BRIEF >> Copy precisely the first line of the material below and every later line, stopping with the line that contains "Vilkšana (525, 2107)".

DATASET RECORDS >>
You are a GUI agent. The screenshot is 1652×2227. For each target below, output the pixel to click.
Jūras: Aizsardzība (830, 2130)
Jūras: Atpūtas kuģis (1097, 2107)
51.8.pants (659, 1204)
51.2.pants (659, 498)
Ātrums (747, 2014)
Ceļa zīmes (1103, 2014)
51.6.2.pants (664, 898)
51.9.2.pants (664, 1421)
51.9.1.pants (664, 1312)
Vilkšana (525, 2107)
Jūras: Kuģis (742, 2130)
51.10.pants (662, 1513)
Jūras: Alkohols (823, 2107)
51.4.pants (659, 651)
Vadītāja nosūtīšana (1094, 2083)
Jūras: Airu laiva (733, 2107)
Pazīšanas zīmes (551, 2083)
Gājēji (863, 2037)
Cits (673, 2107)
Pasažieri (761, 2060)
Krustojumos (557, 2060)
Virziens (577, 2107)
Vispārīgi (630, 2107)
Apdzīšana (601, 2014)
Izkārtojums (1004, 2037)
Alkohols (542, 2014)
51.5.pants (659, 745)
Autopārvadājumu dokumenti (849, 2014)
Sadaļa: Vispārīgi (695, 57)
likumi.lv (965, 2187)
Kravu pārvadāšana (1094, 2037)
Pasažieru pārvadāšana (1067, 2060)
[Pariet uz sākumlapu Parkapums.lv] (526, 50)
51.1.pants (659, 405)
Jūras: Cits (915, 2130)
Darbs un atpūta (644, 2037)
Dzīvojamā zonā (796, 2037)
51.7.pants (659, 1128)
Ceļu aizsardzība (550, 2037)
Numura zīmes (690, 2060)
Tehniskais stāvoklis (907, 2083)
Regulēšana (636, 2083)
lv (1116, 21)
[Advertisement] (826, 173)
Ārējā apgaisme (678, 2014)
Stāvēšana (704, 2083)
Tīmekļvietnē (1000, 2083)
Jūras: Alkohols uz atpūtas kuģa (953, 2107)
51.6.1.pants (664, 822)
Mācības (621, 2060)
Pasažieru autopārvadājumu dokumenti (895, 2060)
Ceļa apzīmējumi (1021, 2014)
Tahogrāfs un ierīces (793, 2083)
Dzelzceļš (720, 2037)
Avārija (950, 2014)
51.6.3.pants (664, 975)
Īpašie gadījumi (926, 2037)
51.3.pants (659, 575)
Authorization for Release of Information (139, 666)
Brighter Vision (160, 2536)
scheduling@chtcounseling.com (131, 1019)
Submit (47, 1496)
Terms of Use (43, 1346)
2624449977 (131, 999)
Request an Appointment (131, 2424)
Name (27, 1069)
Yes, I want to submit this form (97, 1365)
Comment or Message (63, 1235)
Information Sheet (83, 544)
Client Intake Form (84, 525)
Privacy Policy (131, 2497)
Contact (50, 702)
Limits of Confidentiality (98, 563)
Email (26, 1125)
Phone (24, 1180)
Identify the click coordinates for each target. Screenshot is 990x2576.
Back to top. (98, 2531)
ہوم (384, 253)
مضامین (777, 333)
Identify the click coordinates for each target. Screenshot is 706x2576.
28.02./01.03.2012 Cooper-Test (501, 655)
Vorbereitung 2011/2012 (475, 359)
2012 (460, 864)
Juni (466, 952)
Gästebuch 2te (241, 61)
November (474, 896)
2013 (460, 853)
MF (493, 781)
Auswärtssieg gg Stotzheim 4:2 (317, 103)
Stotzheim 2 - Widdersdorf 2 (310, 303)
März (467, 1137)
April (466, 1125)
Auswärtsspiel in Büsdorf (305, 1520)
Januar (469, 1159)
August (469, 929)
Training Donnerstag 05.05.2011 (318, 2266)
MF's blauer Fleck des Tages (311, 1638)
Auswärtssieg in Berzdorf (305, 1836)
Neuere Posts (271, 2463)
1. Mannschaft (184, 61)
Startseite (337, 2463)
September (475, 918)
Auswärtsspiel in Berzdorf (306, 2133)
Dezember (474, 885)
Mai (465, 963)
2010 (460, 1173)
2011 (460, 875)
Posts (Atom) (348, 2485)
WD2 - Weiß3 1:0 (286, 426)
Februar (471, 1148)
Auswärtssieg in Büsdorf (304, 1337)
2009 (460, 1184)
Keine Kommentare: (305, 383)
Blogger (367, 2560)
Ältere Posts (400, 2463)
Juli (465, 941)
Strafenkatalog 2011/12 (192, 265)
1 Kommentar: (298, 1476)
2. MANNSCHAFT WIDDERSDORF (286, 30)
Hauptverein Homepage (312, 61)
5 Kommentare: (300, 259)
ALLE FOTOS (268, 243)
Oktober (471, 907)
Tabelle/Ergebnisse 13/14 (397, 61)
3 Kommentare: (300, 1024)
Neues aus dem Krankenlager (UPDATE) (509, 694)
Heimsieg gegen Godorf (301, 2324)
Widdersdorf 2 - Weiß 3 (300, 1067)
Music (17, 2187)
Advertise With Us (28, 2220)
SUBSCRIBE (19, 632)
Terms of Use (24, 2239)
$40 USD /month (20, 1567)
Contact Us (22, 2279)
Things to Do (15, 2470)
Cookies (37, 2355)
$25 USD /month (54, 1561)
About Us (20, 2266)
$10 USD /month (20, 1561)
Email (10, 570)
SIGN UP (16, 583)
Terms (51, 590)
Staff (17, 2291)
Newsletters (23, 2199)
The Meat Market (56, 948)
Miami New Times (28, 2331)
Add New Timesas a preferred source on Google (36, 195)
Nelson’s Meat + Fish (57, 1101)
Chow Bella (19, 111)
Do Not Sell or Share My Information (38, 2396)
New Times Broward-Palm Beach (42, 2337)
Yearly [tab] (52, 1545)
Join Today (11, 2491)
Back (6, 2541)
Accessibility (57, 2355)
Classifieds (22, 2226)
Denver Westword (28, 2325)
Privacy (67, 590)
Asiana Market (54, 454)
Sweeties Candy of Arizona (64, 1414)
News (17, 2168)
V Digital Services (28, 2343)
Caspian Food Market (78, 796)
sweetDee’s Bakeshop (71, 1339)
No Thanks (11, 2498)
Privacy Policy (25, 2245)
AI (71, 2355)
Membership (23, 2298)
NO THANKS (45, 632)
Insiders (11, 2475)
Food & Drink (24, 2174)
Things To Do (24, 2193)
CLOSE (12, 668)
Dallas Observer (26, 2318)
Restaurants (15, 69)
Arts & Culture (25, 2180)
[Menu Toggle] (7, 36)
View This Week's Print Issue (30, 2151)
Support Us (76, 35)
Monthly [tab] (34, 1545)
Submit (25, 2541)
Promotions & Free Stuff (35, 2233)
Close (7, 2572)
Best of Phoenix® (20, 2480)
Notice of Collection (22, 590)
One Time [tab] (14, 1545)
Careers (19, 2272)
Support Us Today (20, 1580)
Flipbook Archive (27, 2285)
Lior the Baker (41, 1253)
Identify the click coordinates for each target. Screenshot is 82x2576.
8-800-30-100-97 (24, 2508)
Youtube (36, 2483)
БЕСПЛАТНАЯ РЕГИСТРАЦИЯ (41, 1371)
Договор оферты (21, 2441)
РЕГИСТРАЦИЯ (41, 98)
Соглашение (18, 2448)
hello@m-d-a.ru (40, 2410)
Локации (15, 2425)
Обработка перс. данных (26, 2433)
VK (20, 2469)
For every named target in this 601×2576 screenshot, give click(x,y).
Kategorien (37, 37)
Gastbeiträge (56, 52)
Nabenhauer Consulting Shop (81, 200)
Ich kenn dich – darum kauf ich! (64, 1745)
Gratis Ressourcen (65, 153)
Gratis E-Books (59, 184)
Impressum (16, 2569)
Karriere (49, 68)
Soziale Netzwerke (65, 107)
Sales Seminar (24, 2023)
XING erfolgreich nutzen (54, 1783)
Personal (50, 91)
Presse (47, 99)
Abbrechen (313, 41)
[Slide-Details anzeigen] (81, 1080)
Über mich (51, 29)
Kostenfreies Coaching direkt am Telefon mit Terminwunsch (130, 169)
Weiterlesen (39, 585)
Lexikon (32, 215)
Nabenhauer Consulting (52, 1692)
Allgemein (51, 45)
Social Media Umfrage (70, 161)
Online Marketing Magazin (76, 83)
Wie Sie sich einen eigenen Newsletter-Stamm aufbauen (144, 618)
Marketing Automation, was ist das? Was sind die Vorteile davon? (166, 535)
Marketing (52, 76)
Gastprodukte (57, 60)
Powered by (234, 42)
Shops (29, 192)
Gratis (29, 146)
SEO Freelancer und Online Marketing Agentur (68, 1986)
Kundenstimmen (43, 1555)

EXERCISE OUTPUT >>
You are a GUI agent. The screenshot is 1652×2227. For each target below, output the pixel to click.
Jūras: Aizsardzība (830, 2130)
Jūras: Atpūtas kuģis (1097, 2107)
51.8.pants (659, 1204)
51.2.pants (659, 498)
Ātrums (747, 2014)
Ceļa zīmes (1103, 2014)
51.6.2.pants (664, 898)
51.9.2.pants (664, 1421)
51.9.1.pants (664, 1312)
Vilkšana (525, 2107)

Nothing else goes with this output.